After a few minutes, try to get a sensation of your head, starting from the face and continuing to the top of the head and then the back. As you do this, keep in mind, The Buddha. Stay with this sensation for a while, keeping the Buddha in your mind. Feel free to spend as much time as you need to get a feeling of your entire head.

Now move the sensation from the back of your head all the way down your spine, keeping The Dharma in your mind. Notice how the spine supports your whole body. You might also consider how the spine sends the directions of the brain throughout the body in the same way that the dharma offers the teaching of the Buddha to all living beings.

Now sense your right limbs and bring to mind a brother or someone else you are very close to, preferably someone from your sitting group. Picture him sitting on black cushion next to you.

Now move your sensation to your left limbs and bring to mind a sister or someone you are close to. Again, picture her sitting on black cushion as if she were sitting next to you in a zendo.

Now move your sensation to your solar plexus and bring to mind your sangha—the people with whom you regularly practice. Stay with the sensation for a few minutes.

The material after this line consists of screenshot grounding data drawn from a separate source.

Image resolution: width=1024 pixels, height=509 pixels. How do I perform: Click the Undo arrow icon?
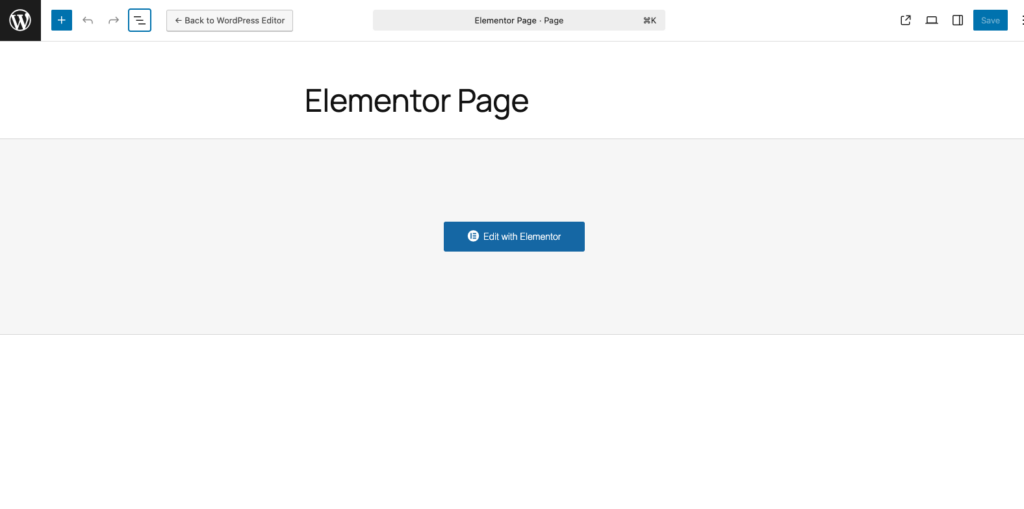click(x=88, y=20)
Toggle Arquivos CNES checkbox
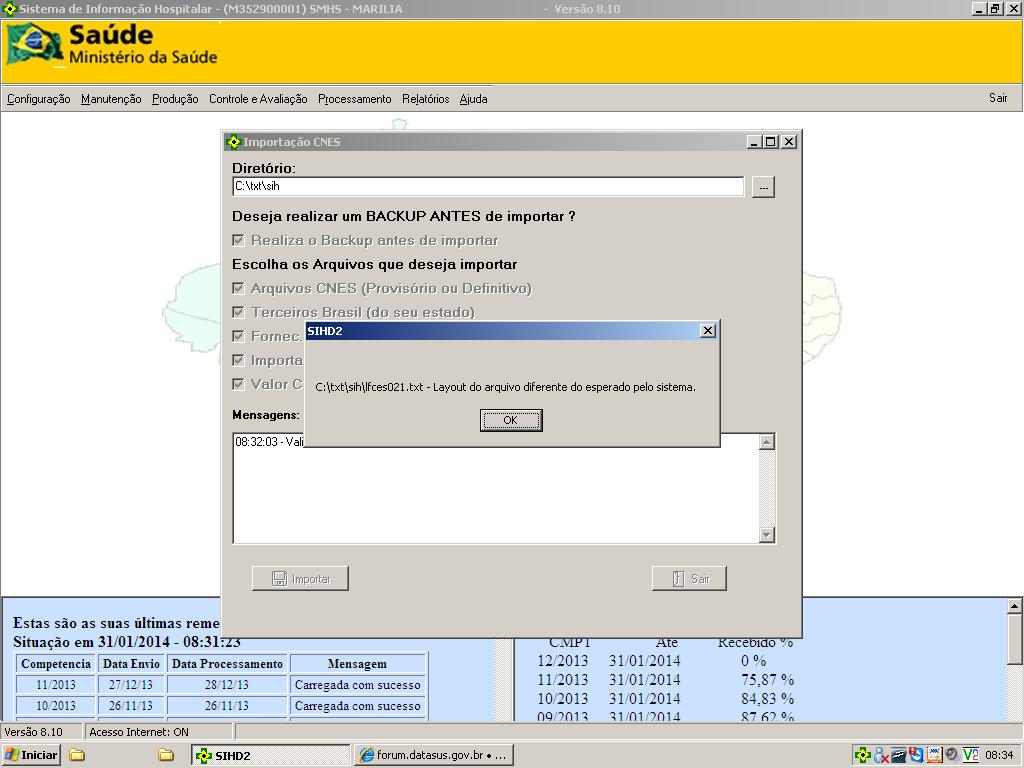This screenshot has width=1024, height=768. click(238, 288)
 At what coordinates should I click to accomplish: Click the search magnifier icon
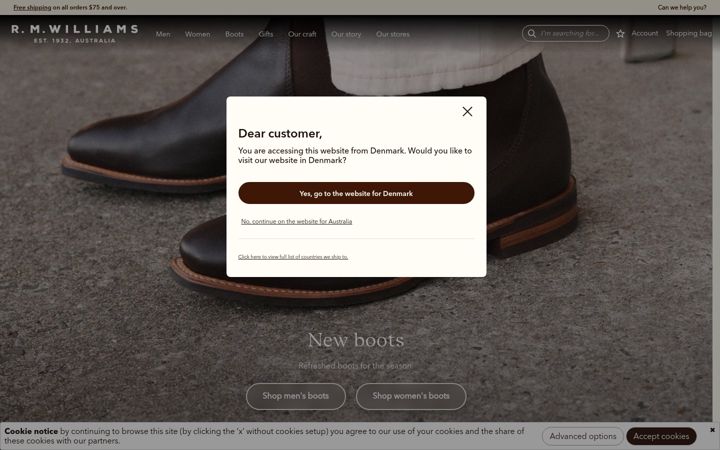click(x=532, y=34)
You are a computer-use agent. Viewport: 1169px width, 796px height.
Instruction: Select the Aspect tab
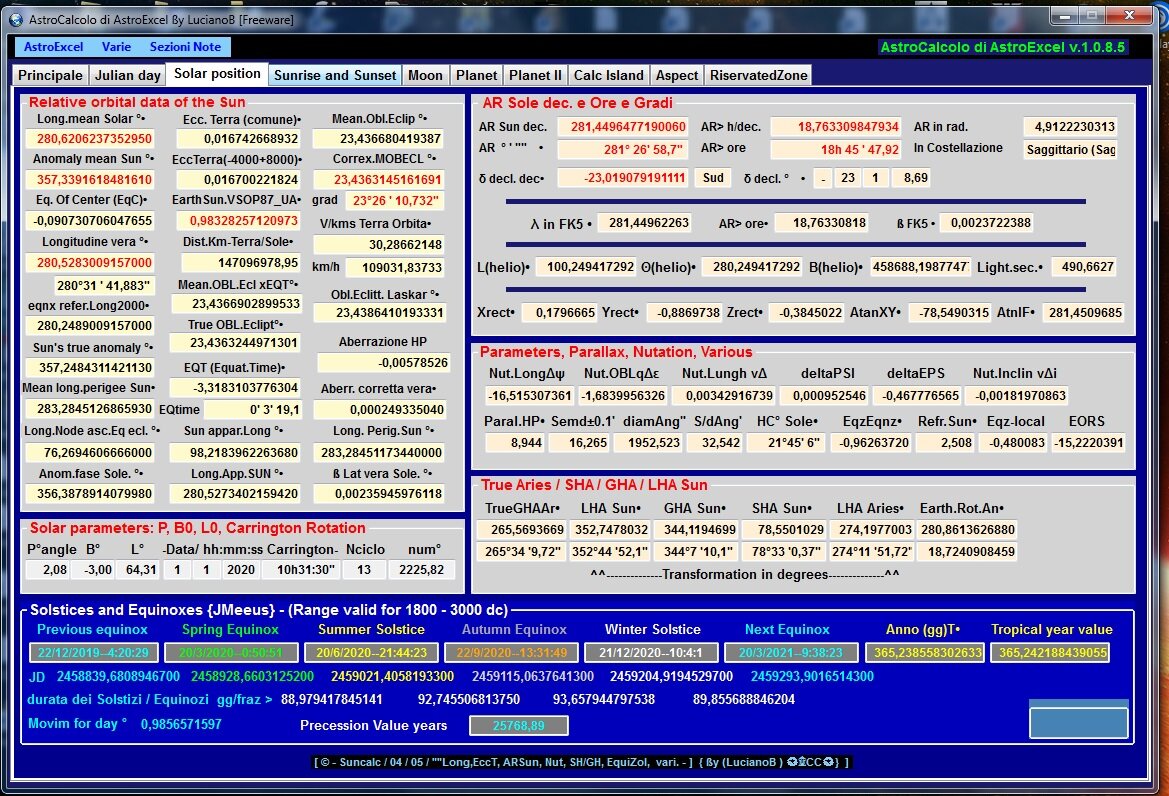[x=677, y=75]

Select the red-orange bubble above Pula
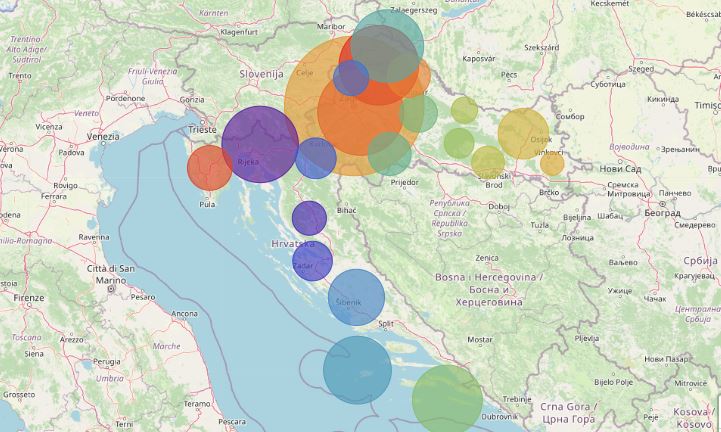(x=210, y=167)
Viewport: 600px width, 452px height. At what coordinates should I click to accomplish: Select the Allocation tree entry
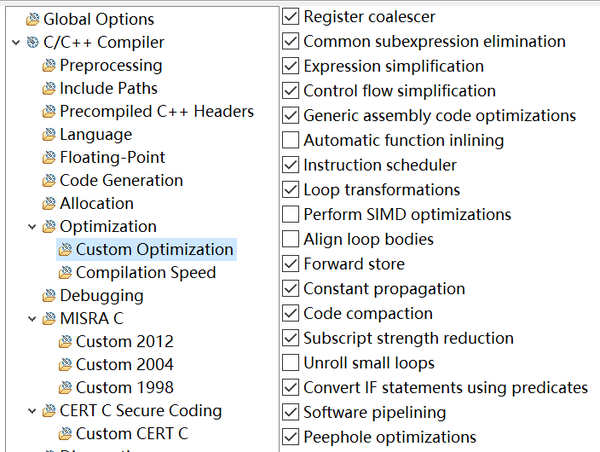pyautogui.click(x=96, y=204)
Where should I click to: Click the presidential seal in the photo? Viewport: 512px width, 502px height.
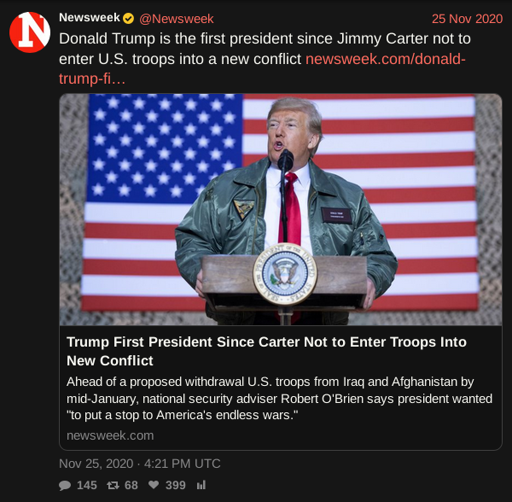point(285,274)
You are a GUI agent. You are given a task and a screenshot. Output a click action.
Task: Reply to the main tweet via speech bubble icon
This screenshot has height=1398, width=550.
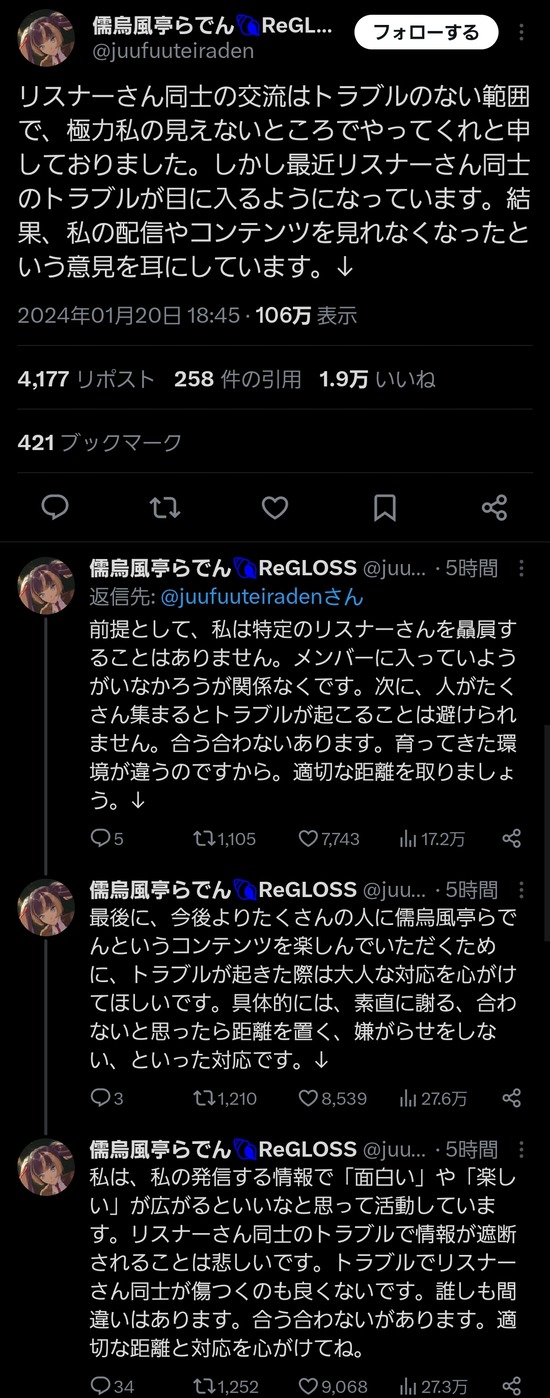(x=55, y=507)
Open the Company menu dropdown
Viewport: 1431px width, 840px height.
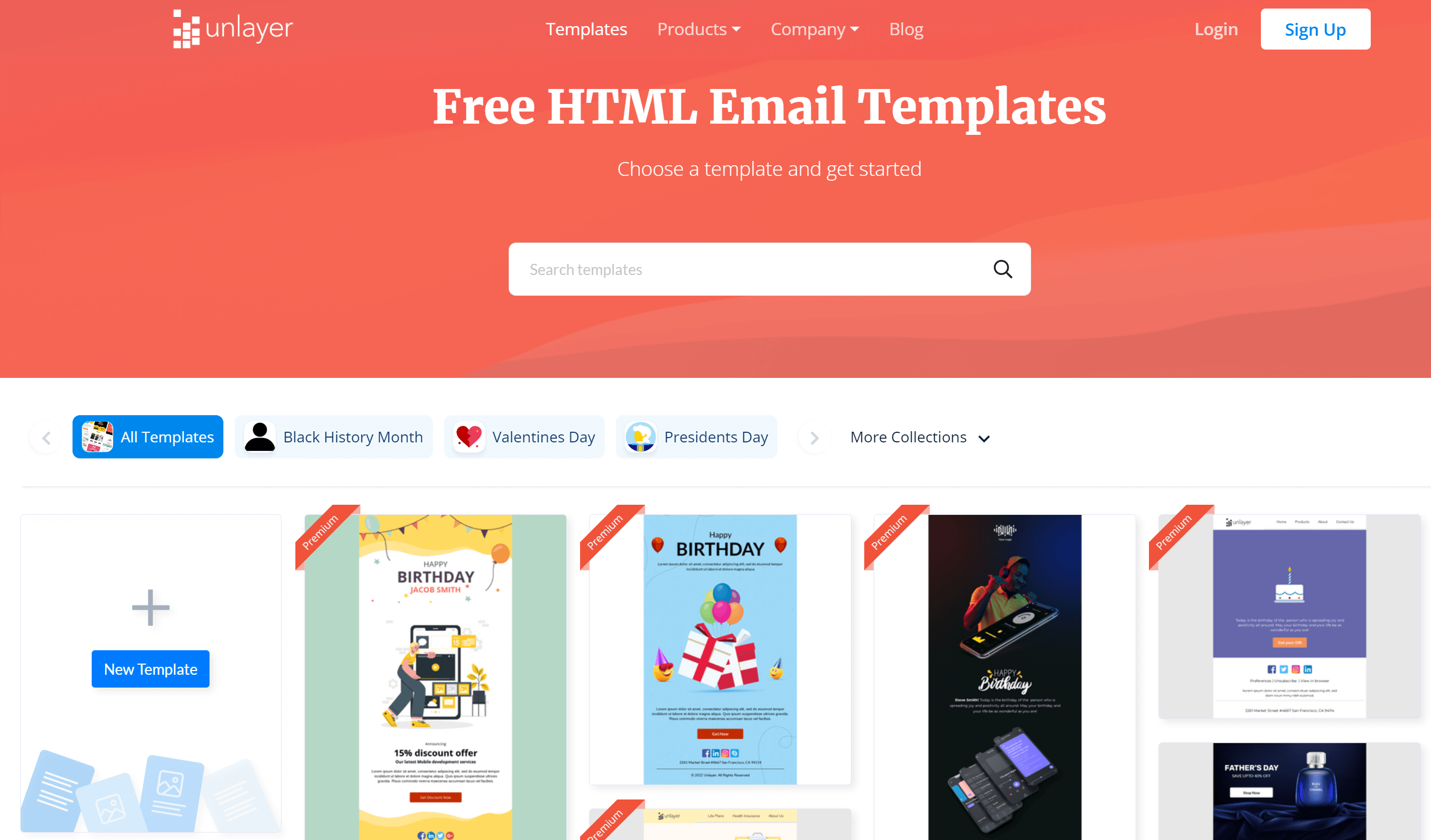point(814,28)
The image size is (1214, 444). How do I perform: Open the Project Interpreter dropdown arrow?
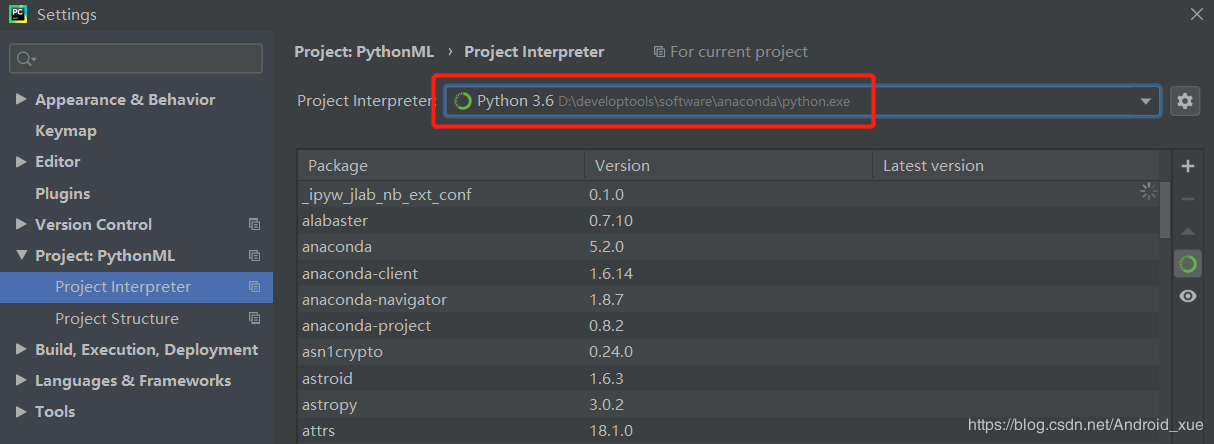[1145, 101]
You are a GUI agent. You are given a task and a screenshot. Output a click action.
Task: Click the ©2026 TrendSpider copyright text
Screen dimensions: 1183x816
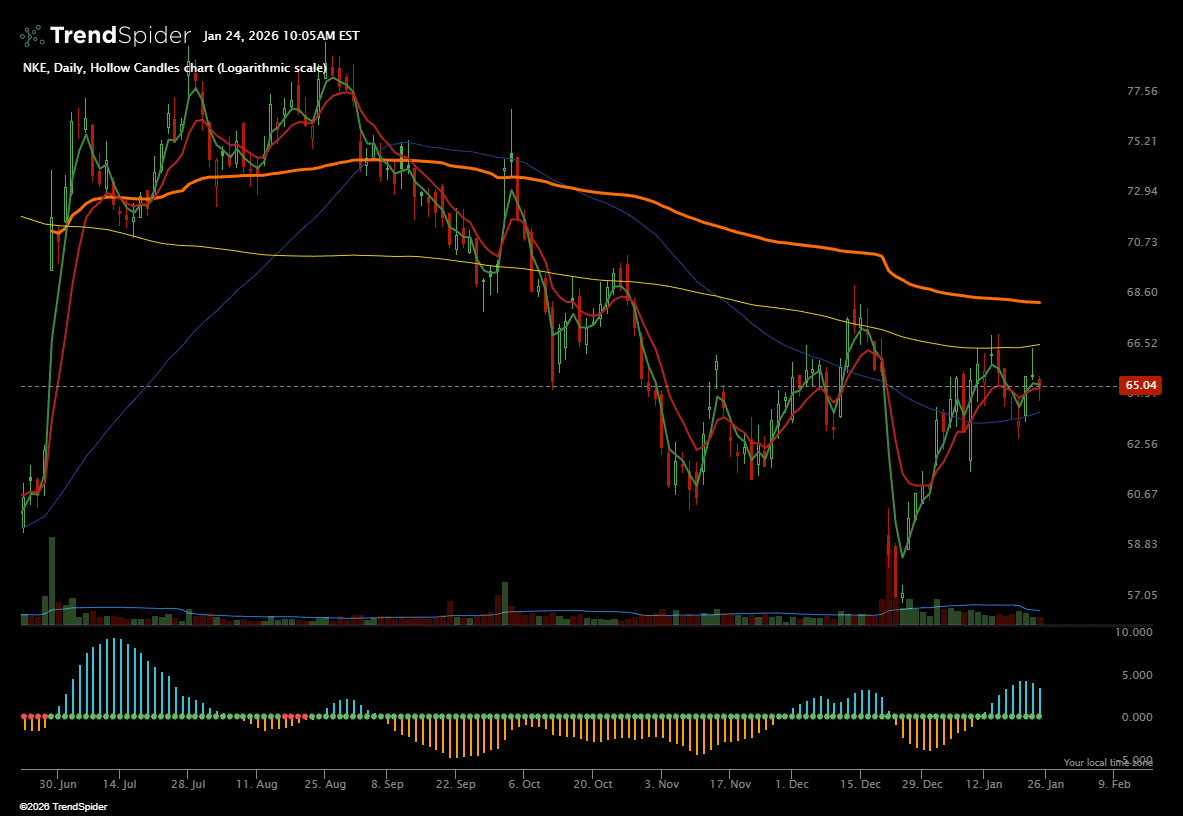(x=63, y=806)
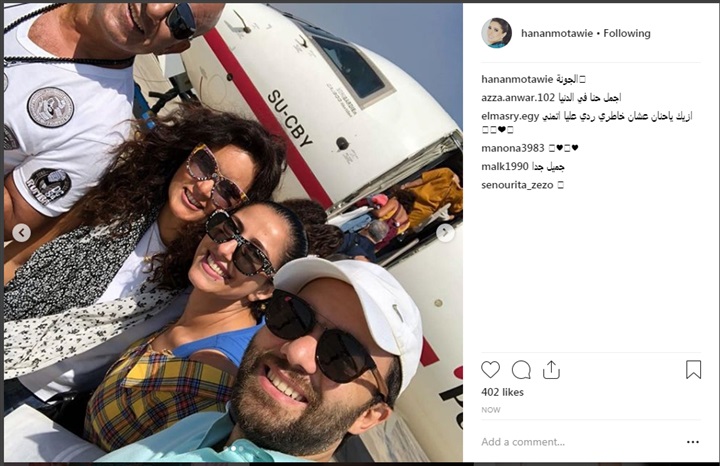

Notice how you have a sensation of your entire body. As you notice that the sensation feels warm and alive and full, remember the Buddha, the Dharma, and the sangha. Remember yourself.

You might try this three times. After that, just let everything go and sit for a while. Slowly, let yourself rise to the surface and open your eyes, taking in everything around you.

And then, if you’d like, say:

I take refuge in the Buddha.
I take refuge in the Dharma.
I take refuge in the Sangha.

Tomorrow, I’ll try to continue this conversation with a few words about each of the three jewels, especially the sangha.